I spent the first year and a half of my freelancing life taking any job I could find. Some of it was work I wanted, some of it wasn’t. I was not particularly adept at marketing myself as a solo practitioner in the open market, mostly because my clients were so diverse that a referral from one wouldn’t necessarily transfer to the next. Once I was picked up as a long-term contractor by a couple of large organizations, the money stress eased. The marketing did not stop just because I had an existing (renewable) contract each year.
I was picked up by one division of a large space company in 2018. The workload has fluctuated, so the income is not my primary source of income. As work slacked off for the initial customer, I started picking up work from other departments who got word that department X had a tech writer who “spoke space.”
More importantly, I let my initial customer know what my interests were within the organization. I asked him if he’d mind referring me to people in the departments doing those things. In that way I moved from editing technical documents to working on proposals for other cool projects…which sparked my interest in supporting their engineering work once the proposal won.

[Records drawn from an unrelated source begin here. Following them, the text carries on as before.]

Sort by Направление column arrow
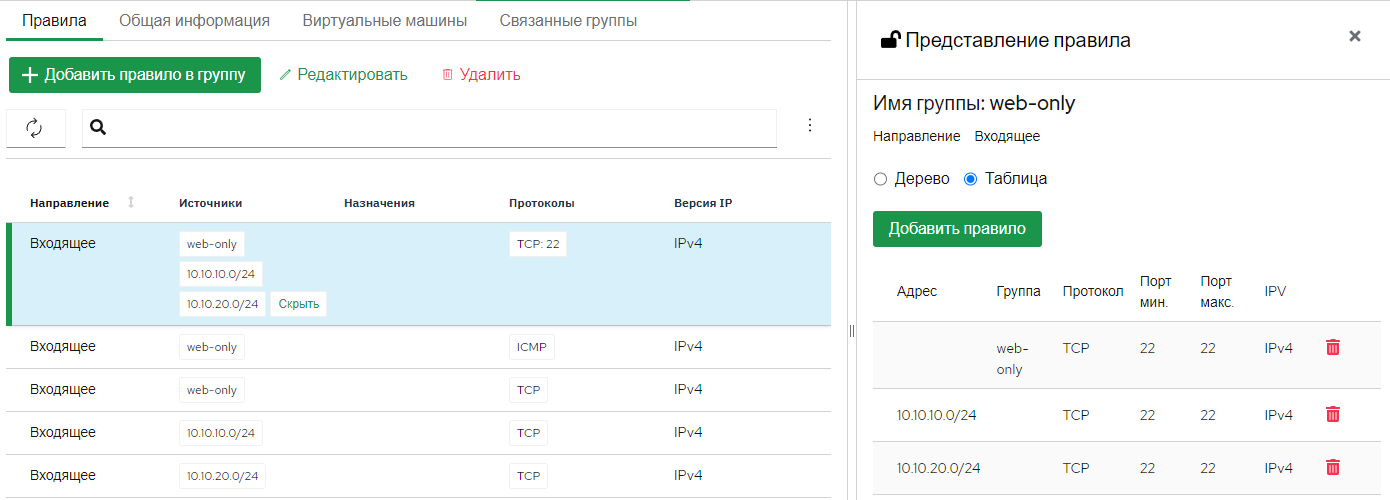 [x=131, y=203]
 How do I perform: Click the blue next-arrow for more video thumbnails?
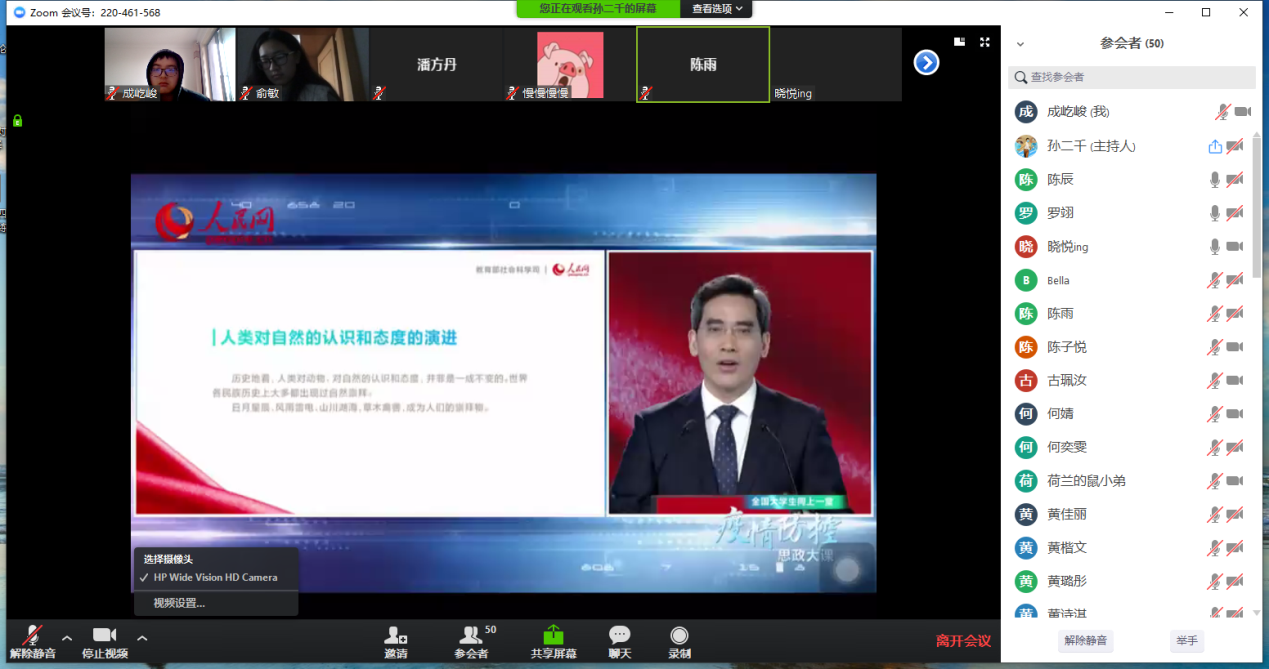(x=926, y=63)
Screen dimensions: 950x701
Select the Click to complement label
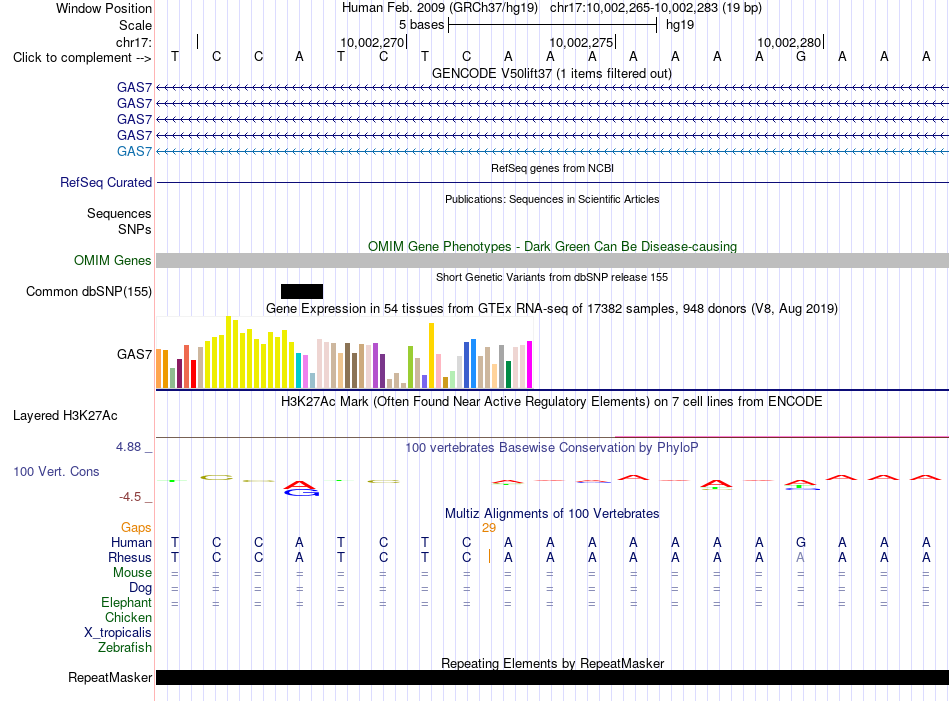coord(82,58)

“Marketing” is a bit different once you’re employed. It’s easier because you know people you’ve worked with recently who can vouch for the quality of your work. But here’s the important part: you need to be doing good work with the customers you have to ensure that they will vouch for your services. My experience with this employer has been a mix of random people reaching out to me and me reaching out to specific departments. If people are reaching out to me, there’s more likely to be work attached because they need help right away.
If I’m contacting other departments, they might or might not have work for me to do, but at least I get “on their radar” for future work. It’s playing the long game, and it requires a bit of patience. I did that with another employer, where I was supporting one group within the company but expressed interest in another. That other departmente reached out to hire me months after the original contract ended.
If you’re supporting large companies to provide the bulk of your freelance income, the goal (usually) is to expand your client base. Some freelancers operate with a “long game” goal of becoming a permanent, full-time employee of the large company client. Whatever your goal, doing a good job wherever you are is an excellent way to “market” your skills, even if you’re not reaching out to other potential clients.